Ibama diz que ONG age como grupo paramilitar no PA

Funcionários do Ibama que estão encaminhando processo de criação de duas reservas na Terra do Meio (PA) acusam ONG ligada a Cecílio Rego de Almeida, maior latifundiário do país, de usar meios paramilitares, como fardas parecidas com as da PF, para intimidar comunidades e desautorizar o órgão
Por Verena Glass
 18/01/2006

A intromissão de membros de uma ONG “ambientalista” de Altamira (PA) no processo de consulta pública para a criação de reservas extrativistas (Resex) que o Centro Nacional de Populações Tradicionais (CNTP) do Ibama está encaminhando na região da Terra do Meio, no Pará, está preocupando técnicos do órgão. Segundo eles, com explicita ligação com o latifundiário Cecílio Rego de Almeida, acusado de grilar grandes extensões de terra na região, a ONG Bio Ambiente estaria intimidando e confundindo as comunidades para que se posicionem contrárias às Resex.

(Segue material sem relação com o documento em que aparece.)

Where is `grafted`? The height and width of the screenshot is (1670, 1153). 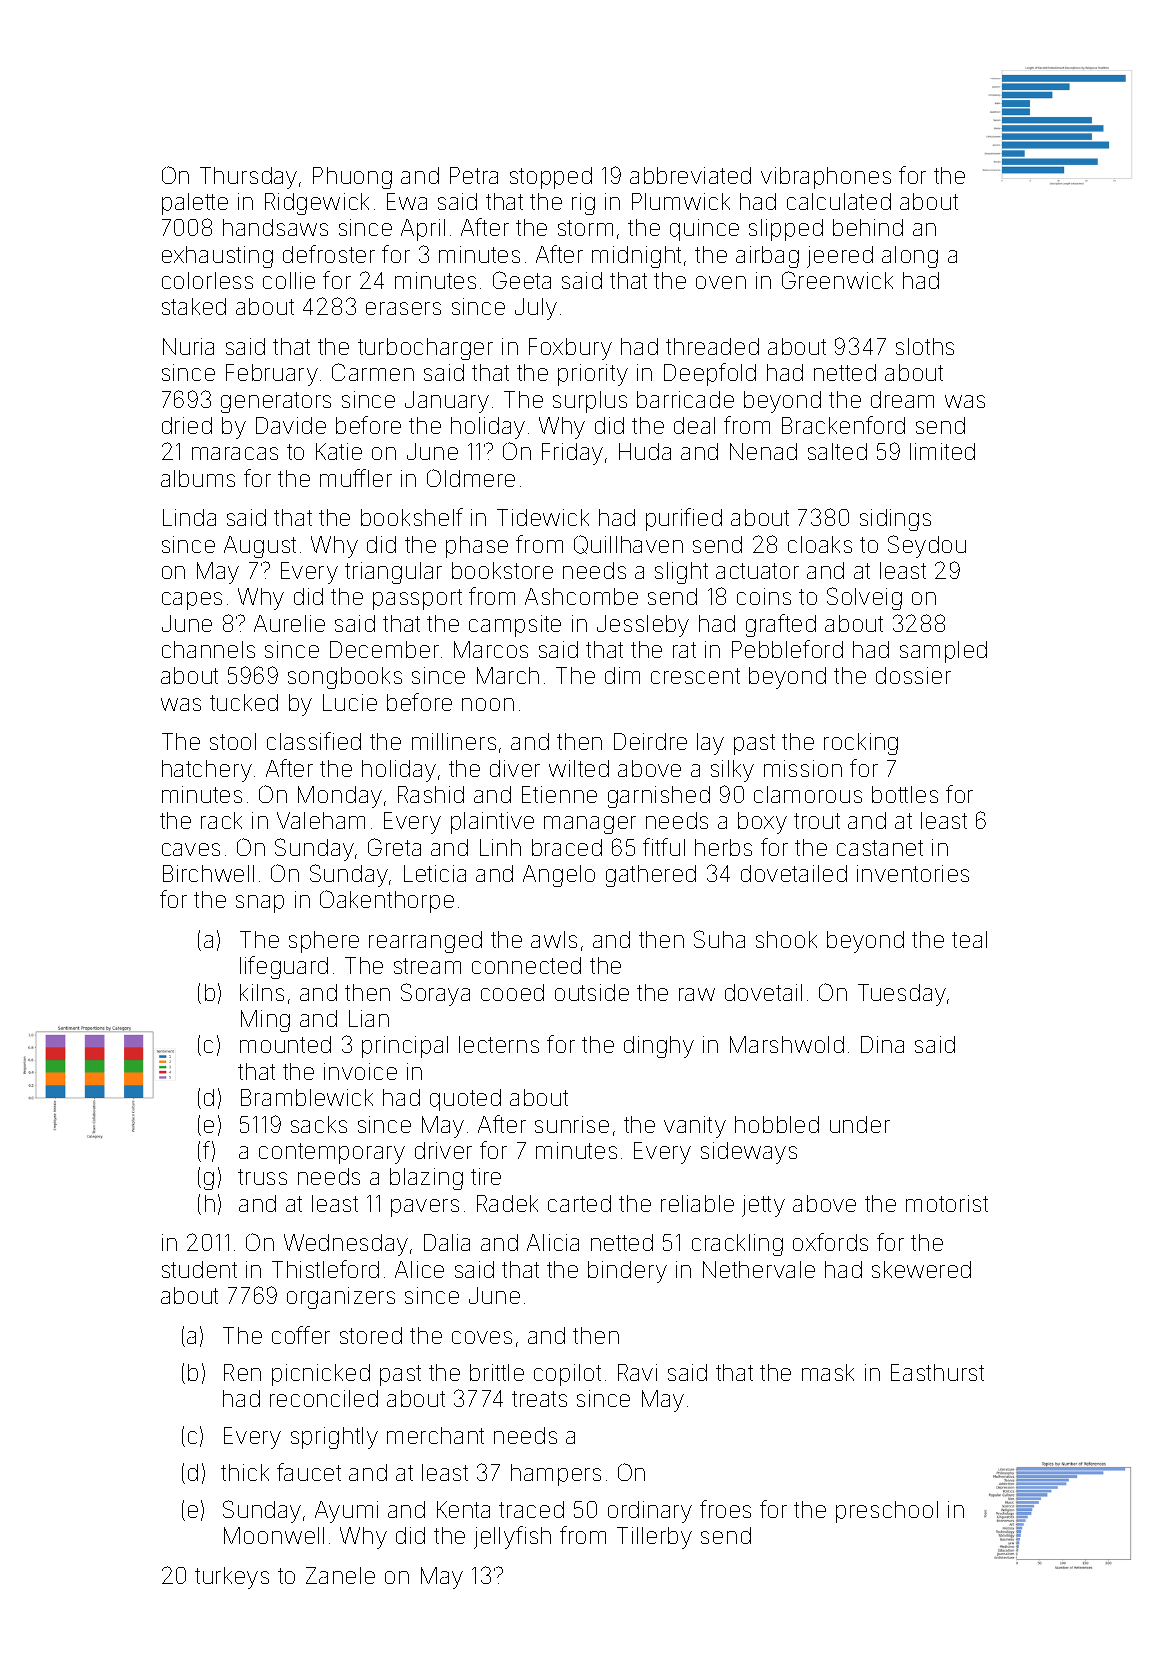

Parte integrante do grande mosaico de áreas protegidas na Amazônia, criado pelo governo como medida para minimizar os conflitos agrários e a devastação na Terra do Meio, região mais violenta do Pará, o Ministério do Meio Ambiente pretende criar duas novas Resex às margens dos rios Xingu e Irerê para completar o corredor de áreas de preservação. Esta iniciativa teria como objetivo, além de proteger uma das últimas reservas de mogno na região, oferecer às comunidades alternativas sustentáveis de renda.

O primeiro passo deste processo, explica Alexandre Cordeiro, chefe do CNPT-Ibama, são as audiências públicas com a comunidade para fazer um levantamento da situação e das demandas dos moradores locais. Depois, seguiriam estudos biológicos, sócio-econômicos e fundiários da área prevista para que seja possível definir a extensão da resex de acordo com os usos tradicionais da floresta, para que o processo seja encaminhado ao MMA para finalização do projeto da reserva.

No inicio desta semana, data marcada para a primeira consulta no rio Xingu, a presença de membros da Bio Ambiente criou um clima tão tenso que, segundo os técnicos do Ibama, houve apenas uma conversa e a consulta teve que ser adiada.

“As pessoas dessa ONG ligada à empresa CR Almeida (de Cecílio Rego de Almeida) costumam andar fardadas com roupas praticamente idênticas às da Polícia Federal, e agem como verdadeiro grupo paramilitar, vigiando as comunidades e procurando confundir os ribeirinhos com mentiras, dizendo que a Resex trará a proibição da pesca, da caça e da extração de madeira. Eles, às vezes, se identificam como funcionários do Ibama, às vezes como da polícia. Me senti seguro apenas porque estava com seis agentes armados como segurança. O objetivo desta ONG é claramente desconstruir o trabalho do Ibama”, diz Cordeiro.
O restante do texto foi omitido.